[Records from a dataset]

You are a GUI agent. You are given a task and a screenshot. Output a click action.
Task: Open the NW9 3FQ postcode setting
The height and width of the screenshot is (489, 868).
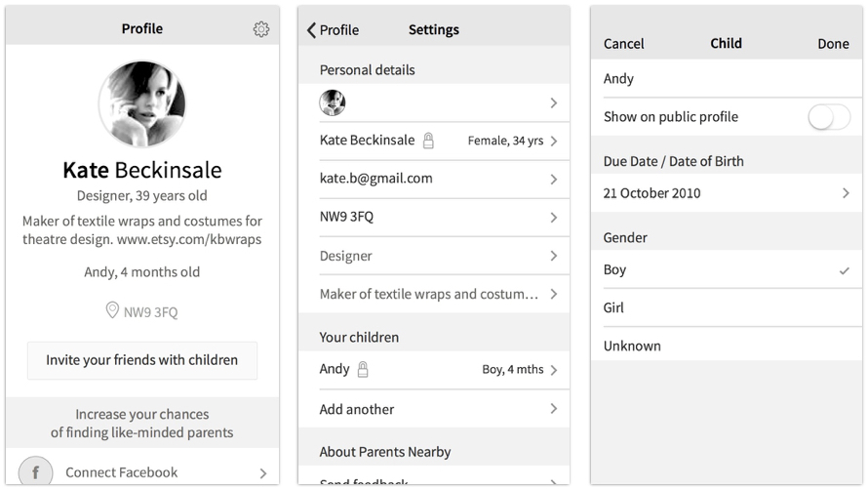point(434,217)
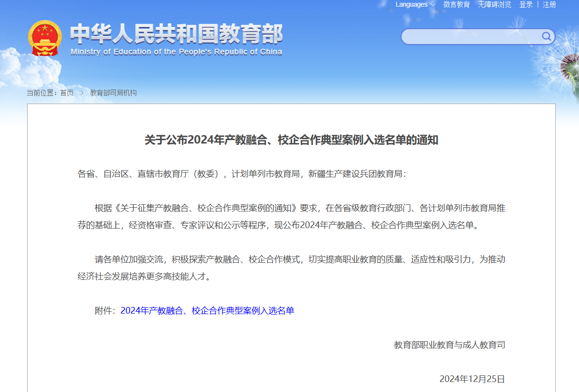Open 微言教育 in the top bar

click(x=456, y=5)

→ **Instructions to follow**: When copying the entries above, keep each word as it is and exclude any image.

→ **Written answer**:
You are a GUI agent. You are given a task and a screenshot. Output a click action.
Task: Open the NW9 3FQ postcode setting
The height and width of the screenshot is (489, 868).
point(434,217)
Open 微言教育 in the top bar

click(x=456, y=5)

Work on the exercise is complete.